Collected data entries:

***

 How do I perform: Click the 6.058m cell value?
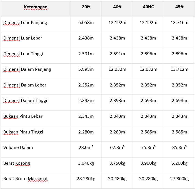[86, 23]
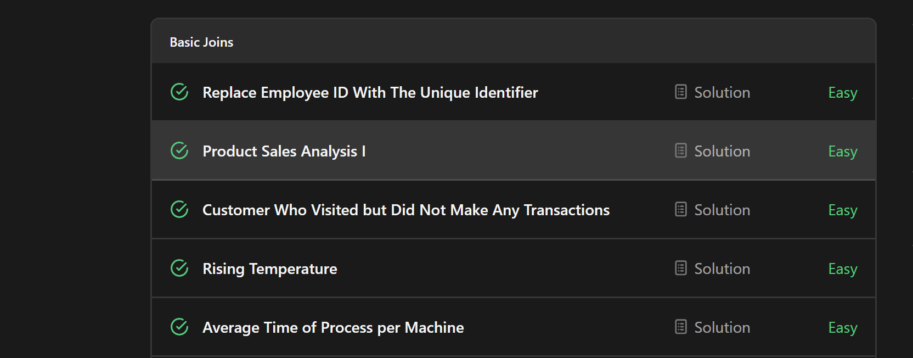The height and width of the screenshot is (358, 913).
Task: Open the Rising Temperature problem
Action: [270, 269]
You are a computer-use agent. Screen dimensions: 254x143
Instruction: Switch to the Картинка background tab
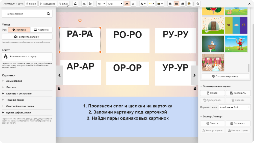[x=41, y=30]
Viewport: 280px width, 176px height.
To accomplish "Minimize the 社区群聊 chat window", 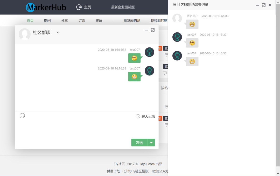I will (x=146, y=30).
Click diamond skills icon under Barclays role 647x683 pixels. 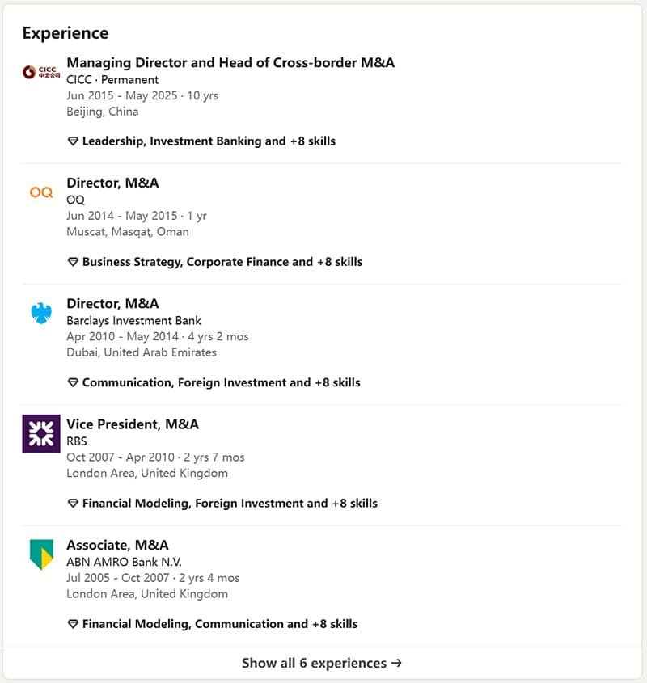(73, 382)
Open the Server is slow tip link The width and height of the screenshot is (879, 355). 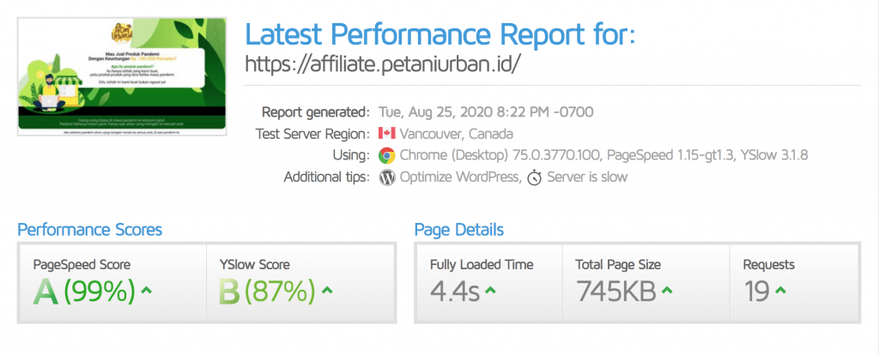(x=587, y=178)
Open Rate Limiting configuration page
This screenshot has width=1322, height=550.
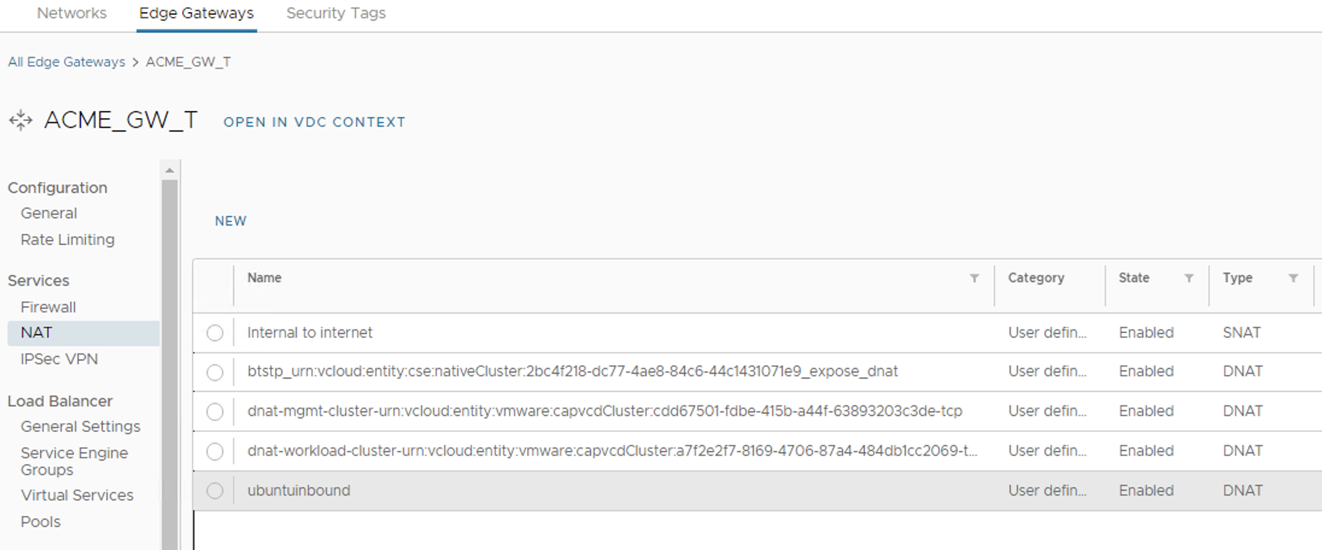(68, 239)
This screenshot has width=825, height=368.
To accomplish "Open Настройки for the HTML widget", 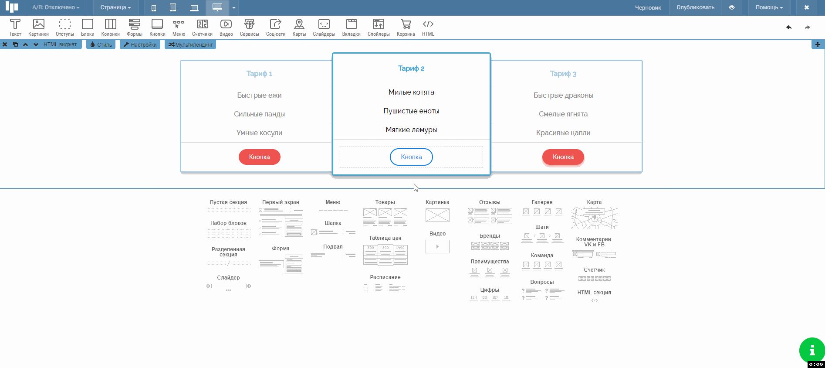I will (x=140, y=44).

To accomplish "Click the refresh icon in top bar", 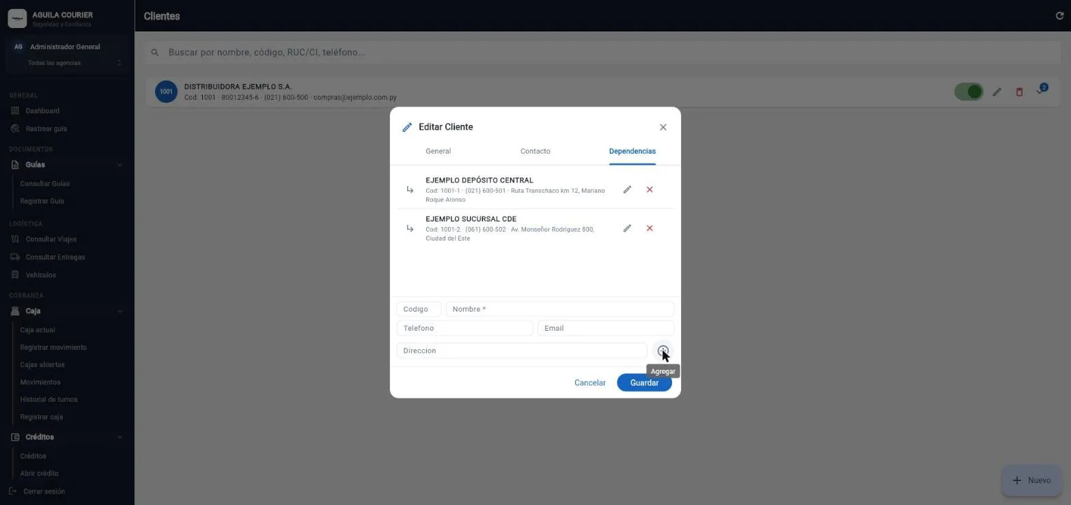I will tap(1059, 16).
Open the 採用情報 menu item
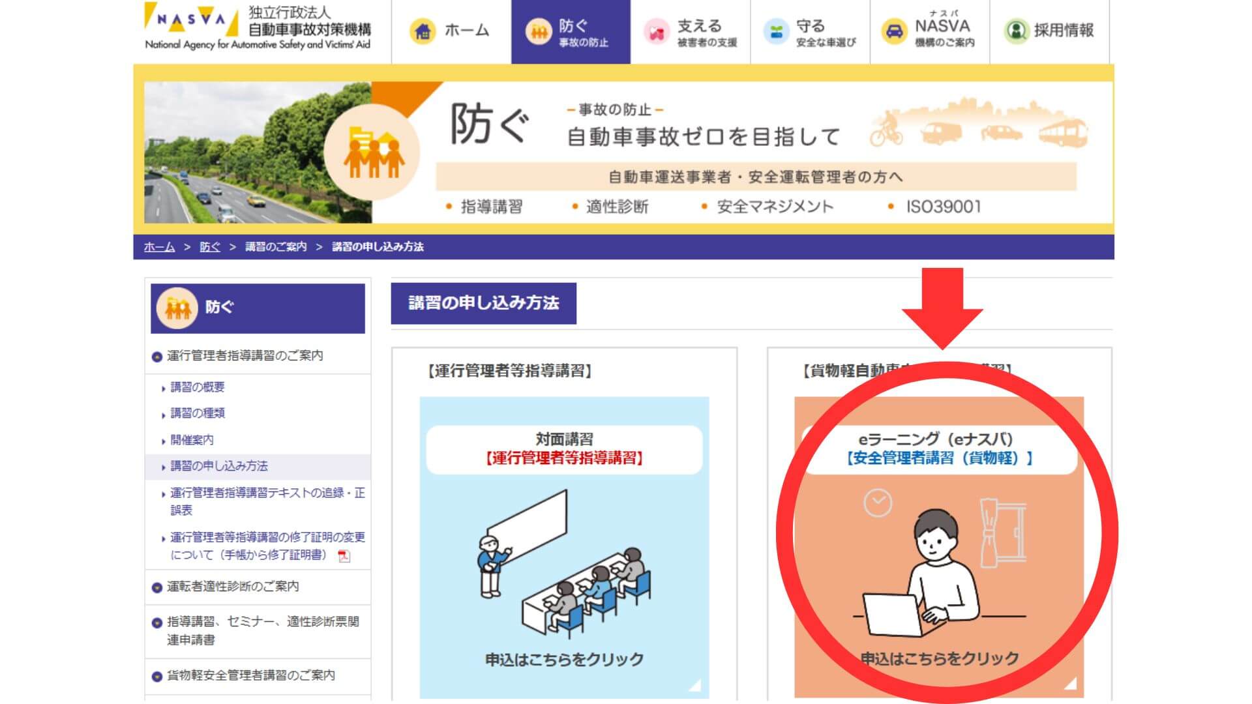The image size is (1252, 704). point(1049,31)
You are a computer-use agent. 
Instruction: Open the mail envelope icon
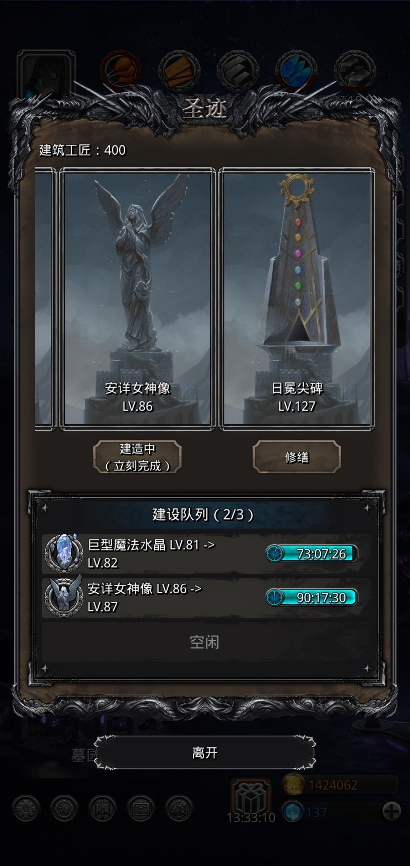[x=140, y=809]
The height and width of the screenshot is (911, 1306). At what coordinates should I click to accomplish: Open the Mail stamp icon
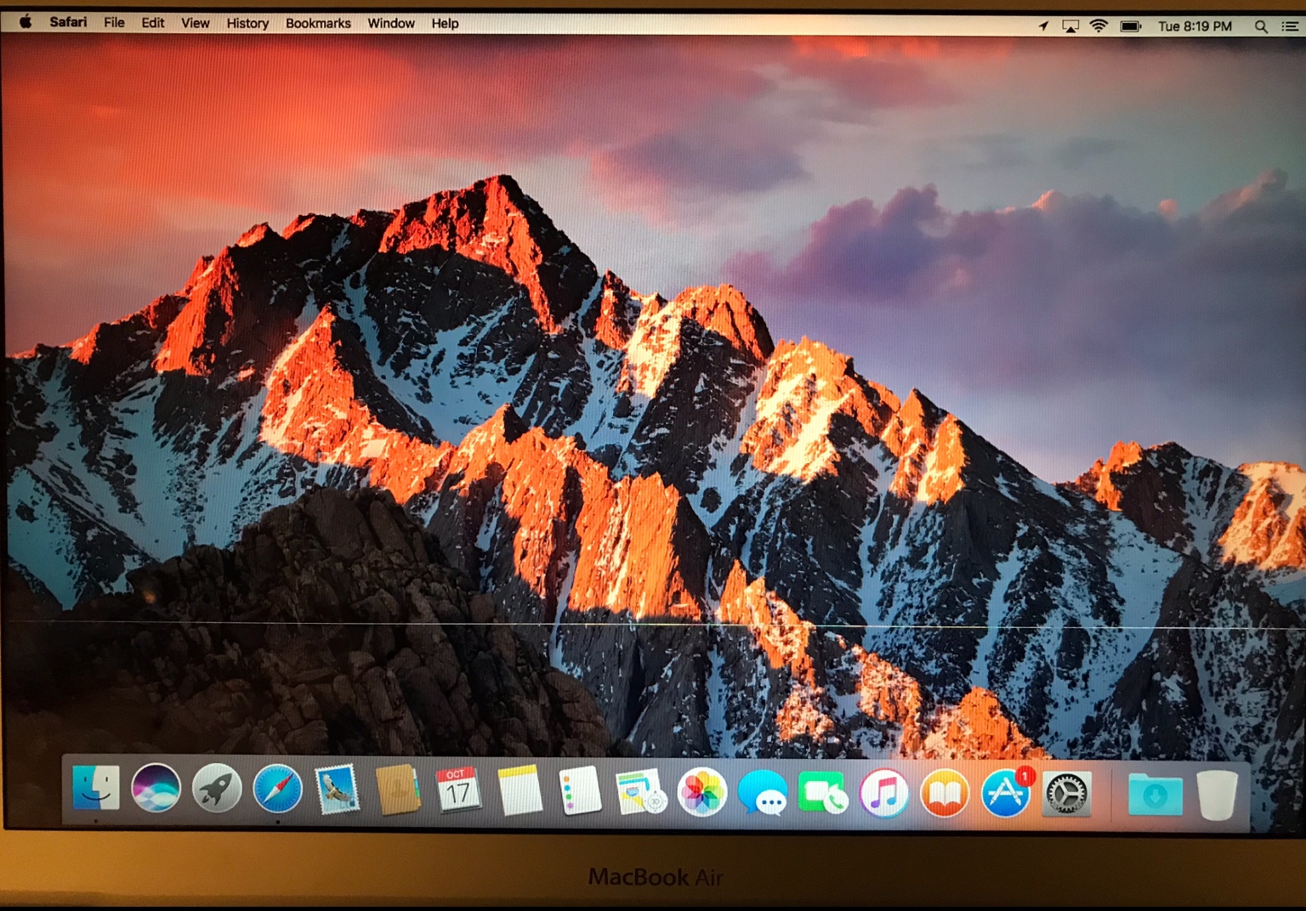pyautogui.click(x=338, y=789)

***

Give the count of lines in the entries above that hold the word "agent", with no other words.

2